Eir F3000 (F@st 5366) pains

As a bid to save some money, I changed ISPs this week, and while the switchover was absolutely painless (compared to what it used to be like to change DSL providers), the lump of hardware Eir supply is a bit less than painless.

The F3000 box that they send out is a Sagemcom device, potentially a F@ST 5366s (the manual linked by Eir is for the 5360, which might just be a class of devices). It has some bugs.

The biggest I’ve noticed to date is that you cannot change the IP address of the device. Eir set it to 192.168.1.254, and you cannot change it. Sure, you can enter a new IP (say 192.168.1.253), and it’ll say everything succeeded, but it’ll never change the IP address.

Looking at the traffic from the browser to the device, and the replies, it becomes kind of obvious what’s wrong. First, the request – based on some other evidence, it looks like they’re using XMO.js.

{"request":
  {"id":106,
   "session-id":1277710771,
   "priority":false,
   "actions":[ 
       {"id":0,
      "method":"setValue",
      "xpath":"Device/DHCPv4/Server/Pools/Pool[Alias='DEFAULT_POOL']/DNSServers",
      "parameters":{"value":"192.168.1.253"}
    },
    ]
  }
}

Then a response from the device

{  
  "reply":
    {"uid":0,
     "id":106,
     "error":{
      "code":16777236,
      "description":"XMO_REQUEST_ACTION_ERR"
     },
     "actions":[      
      {"uid":1,
        "id":0,
        "error":{
          "code":16777309,
          "description":"XMO_NON_WRITABLE_PARAMETER_ERR"
        },
        "callbacks":[]
     },
   ]
 }
}

So yeah, about that UI that lets me try to set a non-writable parameter.

I wonder how this made it past QA. The UI doesn’t even detect that it got an error back from the server on the device.

I went looking to see if I could do a replay “attack” to try and change another parameter (the request actually changes 4 things) to just change the device IP without changing the DNS value, but there’s nonces and checksums on the request; pretty well built, just not well tested.
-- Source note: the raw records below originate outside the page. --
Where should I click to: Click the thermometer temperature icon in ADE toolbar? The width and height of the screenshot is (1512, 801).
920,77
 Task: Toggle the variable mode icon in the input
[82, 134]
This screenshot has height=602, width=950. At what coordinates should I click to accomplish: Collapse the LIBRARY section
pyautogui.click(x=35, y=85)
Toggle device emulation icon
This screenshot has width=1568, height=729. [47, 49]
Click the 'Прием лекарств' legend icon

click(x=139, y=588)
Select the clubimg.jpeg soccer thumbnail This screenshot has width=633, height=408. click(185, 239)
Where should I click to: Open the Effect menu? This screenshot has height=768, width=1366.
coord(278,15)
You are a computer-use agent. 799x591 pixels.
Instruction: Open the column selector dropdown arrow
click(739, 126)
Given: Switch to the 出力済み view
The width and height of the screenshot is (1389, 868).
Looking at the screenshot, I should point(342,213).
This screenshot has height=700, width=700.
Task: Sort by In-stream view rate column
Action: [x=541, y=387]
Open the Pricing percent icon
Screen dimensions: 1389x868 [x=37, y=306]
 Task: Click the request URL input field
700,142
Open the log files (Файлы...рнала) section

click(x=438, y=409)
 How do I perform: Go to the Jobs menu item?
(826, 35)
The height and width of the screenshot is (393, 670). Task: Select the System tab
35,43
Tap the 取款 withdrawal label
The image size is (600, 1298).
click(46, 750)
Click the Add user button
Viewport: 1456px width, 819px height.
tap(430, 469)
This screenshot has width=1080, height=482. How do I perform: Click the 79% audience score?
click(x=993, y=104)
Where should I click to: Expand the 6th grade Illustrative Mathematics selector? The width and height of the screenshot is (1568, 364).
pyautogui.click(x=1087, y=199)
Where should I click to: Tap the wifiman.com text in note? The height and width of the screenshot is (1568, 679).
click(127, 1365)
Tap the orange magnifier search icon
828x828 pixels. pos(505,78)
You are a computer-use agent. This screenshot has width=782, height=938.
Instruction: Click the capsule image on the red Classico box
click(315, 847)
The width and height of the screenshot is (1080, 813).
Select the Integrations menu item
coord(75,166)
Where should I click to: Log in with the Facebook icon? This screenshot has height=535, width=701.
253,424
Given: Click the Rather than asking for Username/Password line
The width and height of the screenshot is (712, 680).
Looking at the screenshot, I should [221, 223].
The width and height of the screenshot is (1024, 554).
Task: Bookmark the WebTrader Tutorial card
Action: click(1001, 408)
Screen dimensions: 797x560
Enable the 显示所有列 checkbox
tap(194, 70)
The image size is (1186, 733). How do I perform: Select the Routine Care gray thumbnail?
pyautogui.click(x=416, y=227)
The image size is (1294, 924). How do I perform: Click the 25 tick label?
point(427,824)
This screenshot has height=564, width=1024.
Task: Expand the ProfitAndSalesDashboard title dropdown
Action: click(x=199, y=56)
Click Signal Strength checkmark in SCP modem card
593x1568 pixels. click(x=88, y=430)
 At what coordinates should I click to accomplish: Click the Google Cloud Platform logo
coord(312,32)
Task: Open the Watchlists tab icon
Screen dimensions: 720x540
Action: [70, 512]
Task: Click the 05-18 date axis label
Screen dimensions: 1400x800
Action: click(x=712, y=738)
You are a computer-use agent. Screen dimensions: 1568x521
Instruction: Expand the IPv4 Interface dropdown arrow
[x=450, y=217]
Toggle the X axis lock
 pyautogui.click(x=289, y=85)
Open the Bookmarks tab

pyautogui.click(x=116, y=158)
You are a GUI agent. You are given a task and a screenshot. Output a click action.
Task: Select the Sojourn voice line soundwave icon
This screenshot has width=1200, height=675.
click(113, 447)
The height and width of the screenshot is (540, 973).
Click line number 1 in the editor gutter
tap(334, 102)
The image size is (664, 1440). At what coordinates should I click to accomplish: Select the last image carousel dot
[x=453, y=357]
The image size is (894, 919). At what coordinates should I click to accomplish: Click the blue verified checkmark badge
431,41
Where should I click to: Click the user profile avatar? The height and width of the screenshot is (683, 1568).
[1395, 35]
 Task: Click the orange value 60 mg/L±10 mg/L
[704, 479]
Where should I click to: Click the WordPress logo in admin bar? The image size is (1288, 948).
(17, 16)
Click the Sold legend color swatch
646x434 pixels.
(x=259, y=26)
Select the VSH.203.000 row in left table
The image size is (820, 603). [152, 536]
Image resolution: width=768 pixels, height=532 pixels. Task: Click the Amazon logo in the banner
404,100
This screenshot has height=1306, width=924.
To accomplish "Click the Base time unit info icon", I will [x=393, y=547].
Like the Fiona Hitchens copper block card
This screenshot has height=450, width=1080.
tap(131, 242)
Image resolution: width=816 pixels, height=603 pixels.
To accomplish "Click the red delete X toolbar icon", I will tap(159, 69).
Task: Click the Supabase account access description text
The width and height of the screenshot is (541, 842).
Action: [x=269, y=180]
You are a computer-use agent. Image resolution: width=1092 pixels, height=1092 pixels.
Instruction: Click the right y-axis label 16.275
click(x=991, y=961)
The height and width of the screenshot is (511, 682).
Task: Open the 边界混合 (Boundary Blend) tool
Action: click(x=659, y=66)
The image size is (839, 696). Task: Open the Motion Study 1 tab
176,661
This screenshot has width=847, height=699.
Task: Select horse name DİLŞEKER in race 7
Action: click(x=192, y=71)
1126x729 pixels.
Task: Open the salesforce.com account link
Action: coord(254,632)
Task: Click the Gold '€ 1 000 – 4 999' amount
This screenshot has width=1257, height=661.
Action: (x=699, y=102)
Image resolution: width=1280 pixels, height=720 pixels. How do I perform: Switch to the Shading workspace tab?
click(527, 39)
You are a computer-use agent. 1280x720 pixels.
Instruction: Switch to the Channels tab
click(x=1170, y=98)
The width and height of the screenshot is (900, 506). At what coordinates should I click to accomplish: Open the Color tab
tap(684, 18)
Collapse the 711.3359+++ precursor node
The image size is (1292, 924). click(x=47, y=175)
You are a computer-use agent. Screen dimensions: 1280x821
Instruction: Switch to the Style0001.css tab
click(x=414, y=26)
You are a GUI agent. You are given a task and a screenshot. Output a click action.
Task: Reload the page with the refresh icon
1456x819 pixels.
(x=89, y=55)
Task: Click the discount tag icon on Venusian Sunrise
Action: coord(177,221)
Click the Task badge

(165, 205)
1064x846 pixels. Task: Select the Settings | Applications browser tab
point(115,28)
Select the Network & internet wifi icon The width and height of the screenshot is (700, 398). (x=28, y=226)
I’ve spent 1.5 hours trying to reach Eir so far, and 14 phone calls. the first time was an hour-long wait in a queue to find out that the person couldn’t help. The next 13.. well, I reached a human once, who said they weren’t technical support (despite that being the number I called), and was I sure I’d called 1890260260 (I had). The other 12 calls all dropped me like I was a hot rock when I tried other options in the voice tree.

Amazing.

I may just have to try putting the device into bridge mode, and setting up one of my small devices to act as a router running PPPoE.